◆ **BRIEF**
With the line containing "Dokumenty [tab] (111, 176)" as the start and the line containing "[button] (280, 13)" as the end, transcribe that span of the entries below exactly, including both.

◆ **ENTRIES PROVIDED**
------------------------------

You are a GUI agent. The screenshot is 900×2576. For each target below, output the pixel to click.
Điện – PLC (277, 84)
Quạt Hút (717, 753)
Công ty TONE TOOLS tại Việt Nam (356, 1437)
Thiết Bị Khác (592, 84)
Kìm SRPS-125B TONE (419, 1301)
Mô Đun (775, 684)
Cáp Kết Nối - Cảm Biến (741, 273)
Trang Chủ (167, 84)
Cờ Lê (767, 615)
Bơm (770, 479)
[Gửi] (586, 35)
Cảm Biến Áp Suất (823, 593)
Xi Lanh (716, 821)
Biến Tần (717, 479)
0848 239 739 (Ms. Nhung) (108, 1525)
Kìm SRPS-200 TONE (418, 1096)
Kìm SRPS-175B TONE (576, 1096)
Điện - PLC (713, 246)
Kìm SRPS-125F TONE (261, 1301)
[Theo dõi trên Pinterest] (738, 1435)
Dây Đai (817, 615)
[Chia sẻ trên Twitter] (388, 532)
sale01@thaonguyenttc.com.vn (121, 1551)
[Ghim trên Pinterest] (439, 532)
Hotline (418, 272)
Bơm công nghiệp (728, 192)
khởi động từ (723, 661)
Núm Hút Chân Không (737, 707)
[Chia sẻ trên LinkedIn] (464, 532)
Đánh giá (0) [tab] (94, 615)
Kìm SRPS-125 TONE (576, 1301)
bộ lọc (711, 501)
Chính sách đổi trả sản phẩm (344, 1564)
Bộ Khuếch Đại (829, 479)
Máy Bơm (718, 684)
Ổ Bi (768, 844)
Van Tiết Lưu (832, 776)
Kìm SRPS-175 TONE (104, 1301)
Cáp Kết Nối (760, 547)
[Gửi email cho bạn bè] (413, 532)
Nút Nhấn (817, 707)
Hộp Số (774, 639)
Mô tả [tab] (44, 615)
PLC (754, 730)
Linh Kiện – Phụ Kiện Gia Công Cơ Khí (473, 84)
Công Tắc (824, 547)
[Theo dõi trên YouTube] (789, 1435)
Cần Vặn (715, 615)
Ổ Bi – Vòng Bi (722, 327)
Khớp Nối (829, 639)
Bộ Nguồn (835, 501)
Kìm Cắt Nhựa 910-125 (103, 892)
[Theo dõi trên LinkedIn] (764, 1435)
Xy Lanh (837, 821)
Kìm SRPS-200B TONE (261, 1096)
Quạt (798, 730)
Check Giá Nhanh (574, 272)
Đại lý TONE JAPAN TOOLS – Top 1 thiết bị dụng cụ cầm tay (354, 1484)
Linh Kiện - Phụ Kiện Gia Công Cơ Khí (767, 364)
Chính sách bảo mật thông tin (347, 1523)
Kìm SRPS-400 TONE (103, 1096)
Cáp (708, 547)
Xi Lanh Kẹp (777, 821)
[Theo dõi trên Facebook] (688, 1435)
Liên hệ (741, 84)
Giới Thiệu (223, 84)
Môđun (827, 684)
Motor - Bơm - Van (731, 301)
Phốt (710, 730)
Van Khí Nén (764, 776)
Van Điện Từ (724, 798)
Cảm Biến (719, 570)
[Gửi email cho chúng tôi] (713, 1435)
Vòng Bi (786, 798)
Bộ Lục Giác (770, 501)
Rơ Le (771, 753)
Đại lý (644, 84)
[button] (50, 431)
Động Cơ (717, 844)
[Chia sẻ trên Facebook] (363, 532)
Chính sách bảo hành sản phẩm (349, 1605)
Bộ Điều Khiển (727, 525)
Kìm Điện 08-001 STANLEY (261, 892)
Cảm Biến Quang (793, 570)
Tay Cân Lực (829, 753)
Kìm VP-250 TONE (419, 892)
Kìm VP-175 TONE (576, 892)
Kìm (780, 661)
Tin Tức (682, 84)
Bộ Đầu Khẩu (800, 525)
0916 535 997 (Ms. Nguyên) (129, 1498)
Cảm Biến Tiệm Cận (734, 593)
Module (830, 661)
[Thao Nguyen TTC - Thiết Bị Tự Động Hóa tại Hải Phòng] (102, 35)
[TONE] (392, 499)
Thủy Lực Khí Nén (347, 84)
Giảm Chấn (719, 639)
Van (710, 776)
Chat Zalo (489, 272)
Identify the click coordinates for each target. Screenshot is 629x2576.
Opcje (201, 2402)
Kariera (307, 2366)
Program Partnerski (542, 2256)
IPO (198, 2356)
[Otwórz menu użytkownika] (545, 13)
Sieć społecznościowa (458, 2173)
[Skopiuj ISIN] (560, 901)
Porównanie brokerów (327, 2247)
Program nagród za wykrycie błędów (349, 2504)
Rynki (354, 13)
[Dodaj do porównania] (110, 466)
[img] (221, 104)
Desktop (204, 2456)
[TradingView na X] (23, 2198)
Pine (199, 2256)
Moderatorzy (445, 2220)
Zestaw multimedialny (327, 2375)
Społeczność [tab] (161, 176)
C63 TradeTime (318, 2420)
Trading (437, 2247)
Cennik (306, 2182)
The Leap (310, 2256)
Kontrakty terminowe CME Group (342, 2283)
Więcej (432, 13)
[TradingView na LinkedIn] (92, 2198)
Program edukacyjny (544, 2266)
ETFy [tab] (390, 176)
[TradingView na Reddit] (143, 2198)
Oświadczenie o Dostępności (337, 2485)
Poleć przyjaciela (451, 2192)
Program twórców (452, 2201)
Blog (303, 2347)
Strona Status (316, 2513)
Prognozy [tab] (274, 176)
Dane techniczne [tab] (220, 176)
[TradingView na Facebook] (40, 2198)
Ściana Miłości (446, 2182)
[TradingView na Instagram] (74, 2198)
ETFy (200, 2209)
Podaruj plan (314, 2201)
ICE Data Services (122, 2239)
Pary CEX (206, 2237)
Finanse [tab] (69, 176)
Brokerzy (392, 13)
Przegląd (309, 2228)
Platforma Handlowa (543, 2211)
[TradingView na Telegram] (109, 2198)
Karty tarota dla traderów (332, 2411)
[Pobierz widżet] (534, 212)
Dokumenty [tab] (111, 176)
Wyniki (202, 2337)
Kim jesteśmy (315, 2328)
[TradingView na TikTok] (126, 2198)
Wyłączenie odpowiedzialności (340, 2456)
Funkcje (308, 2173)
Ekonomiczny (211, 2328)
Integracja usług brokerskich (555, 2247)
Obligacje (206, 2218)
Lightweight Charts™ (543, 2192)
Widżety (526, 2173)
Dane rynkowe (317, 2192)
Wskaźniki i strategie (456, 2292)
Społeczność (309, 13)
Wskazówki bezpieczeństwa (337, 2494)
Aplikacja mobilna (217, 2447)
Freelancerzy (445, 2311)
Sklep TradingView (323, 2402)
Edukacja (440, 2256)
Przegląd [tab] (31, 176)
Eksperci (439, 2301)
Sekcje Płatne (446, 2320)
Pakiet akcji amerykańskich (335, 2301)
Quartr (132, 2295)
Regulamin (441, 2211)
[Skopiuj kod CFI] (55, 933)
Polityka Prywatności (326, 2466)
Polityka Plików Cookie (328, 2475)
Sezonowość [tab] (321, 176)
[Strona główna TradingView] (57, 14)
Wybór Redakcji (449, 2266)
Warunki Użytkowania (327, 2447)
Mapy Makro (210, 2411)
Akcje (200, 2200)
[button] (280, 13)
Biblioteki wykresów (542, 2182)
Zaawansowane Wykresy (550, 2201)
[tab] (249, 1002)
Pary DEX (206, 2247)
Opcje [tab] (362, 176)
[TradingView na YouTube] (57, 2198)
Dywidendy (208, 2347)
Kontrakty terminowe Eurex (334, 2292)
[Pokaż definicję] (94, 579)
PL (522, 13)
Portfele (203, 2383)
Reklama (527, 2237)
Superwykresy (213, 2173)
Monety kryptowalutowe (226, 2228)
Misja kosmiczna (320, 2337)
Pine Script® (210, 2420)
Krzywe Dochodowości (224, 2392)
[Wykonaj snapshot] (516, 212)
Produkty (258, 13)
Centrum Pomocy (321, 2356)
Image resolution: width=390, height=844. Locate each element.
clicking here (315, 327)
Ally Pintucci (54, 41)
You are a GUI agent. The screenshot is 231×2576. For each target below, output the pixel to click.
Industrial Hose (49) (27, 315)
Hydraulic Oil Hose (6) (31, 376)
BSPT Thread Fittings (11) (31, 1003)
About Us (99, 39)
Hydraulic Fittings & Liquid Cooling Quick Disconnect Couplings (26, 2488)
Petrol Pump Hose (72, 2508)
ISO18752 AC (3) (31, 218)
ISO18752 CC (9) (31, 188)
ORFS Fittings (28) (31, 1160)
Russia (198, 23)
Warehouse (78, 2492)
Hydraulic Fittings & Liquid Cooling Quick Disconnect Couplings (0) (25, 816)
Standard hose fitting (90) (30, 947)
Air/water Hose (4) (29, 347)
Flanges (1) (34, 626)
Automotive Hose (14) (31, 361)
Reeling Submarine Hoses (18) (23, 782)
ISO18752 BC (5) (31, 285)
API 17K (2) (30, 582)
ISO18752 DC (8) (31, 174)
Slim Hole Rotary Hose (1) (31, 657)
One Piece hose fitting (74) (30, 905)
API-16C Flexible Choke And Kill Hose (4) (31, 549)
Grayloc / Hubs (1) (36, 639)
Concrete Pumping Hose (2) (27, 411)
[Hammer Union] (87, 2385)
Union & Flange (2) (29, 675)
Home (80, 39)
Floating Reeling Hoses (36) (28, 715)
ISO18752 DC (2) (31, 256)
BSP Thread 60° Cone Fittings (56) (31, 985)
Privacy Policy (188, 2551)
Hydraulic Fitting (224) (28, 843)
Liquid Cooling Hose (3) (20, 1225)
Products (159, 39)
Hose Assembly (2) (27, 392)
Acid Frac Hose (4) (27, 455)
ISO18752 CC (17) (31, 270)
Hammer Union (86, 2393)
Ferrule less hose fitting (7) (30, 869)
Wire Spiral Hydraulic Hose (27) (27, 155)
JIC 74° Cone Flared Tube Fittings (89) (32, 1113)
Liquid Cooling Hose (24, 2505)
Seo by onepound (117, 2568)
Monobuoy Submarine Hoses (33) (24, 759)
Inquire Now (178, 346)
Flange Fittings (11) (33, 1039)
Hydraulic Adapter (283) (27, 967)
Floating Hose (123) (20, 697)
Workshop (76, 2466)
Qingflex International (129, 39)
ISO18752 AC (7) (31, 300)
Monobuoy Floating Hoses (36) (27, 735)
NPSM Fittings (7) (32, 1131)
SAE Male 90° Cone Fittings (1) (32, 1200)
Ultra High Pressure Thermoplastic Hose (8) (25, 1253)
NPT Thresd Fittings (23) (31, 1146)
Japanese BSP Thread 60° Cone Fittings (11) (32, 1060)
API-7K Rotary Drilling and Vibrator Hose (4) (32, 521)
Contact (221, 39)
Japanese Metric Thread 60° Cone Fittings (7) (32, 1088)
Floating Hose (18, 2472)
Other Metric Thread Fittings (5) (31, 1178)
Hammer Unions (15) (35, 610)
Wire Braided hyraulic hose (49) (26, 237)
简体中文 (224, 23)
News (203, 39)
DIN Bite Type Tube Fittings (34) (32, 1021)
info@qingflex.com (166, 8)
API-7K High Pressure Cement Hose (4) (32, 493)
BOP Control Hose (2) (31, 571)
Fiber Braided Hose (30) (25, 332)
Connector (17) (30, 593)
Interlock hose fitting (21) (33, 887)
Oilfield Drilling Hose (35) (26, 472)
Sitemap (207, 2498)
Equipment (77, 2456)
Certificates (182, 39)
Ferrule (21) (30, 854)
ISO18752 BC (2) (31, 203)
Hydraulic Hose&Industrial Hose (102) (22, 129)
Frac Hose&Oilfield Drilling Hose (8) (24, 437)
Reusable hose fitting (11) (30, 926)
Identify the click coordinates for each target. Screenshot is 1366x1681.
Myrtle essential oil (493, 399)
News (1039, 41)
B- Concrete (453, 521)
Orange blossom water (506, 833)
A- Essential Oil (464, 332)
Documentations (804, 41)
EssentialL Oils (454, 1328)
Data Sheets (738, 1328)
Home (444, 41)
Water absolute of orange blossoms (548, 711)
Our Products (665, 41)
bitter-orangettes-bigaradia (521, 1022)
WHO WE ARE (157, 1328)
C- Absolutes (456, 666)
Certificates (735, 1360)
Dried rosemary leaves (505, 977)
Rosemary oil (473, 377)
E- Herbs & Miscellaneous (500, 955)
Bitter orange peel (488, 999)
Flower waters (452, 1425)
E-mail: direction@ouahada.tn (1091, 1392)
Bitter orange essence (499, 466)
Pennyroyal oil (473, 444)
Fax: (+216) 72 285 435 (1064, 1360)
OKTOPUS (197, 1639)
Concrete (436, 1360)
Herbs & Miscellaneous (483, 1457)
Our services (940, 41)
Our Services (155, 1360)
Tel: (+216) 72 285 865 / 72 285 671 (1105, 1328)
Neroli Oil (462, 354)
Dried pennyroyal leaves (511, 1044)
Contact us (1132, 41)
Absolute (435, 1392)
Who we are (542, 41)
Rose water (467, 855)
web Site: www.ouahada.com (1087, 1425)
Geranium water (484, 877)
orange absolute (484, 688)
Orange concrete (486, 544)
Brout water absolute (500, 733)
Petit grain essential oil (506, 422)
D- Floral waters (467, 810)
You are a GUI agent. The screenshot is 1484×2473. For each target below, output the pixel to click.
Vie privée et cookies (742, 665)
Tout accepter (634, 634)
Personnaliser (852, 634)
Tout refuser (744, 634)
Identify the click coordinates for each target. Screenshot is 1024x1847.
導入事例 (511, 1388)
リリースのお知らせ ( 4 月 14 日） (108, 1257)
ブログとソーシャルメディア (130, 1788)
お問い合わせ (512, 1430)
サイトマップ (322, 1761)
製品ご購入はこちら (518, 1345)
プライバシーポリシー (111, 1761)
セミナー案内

------------------------------

◆ **EXPECTED ANSWER**
Dokumenty [tab] (111, 176)
Wyniki (202, 2337)
Kim jesteśmy (315, 2328)
[TradingView na TikTok] (126, 2198)
Wyłączenie odpowiedzialności (340, 2456)
Funkcje (308, 2173)
Ekonomiczny (211, 2328)
Integracja usług brokerskich (555, 2247)
Obligacje (206, 2218)
Lightweight Charts™ (543, 2192)
Widżety (526, 2173)
Dane rynkowe (317, 2192)
Wskaźniki i strategie (456, 2292)
Społeczność (309, 13)
Wskazówki bezpieczeństwa (337, 2494)
Aplikacja mobilna (217, 2447)
Freelancerzy (445, 2311)
Sklep TradingView (323, 2402)
Edukacja (440, 2256)
Przegląd [tab] (31, 176)
Eksperci (439, 2301)
Sekcje Płatne (446, 2320)
Pakiet akcji amerykańskich (335, 2301)
Quartr (132, 2295)
Regulamin (441, 2211)
[Skopiuj kod CFI] (55, 933)
Polityka Prywatności (326, 2466)
Polityka Plików Cookie (328, 2475)
Sezonowość [tab] (321, 176)
[Strona główna TradingView] (57, 14)
Wybór Redakcji (449, 2266)
Warunki Użytkowania (327, 2447)
Mapy Makro (210, 2411)
Akcje (200, 2200)
[button] (280, 13)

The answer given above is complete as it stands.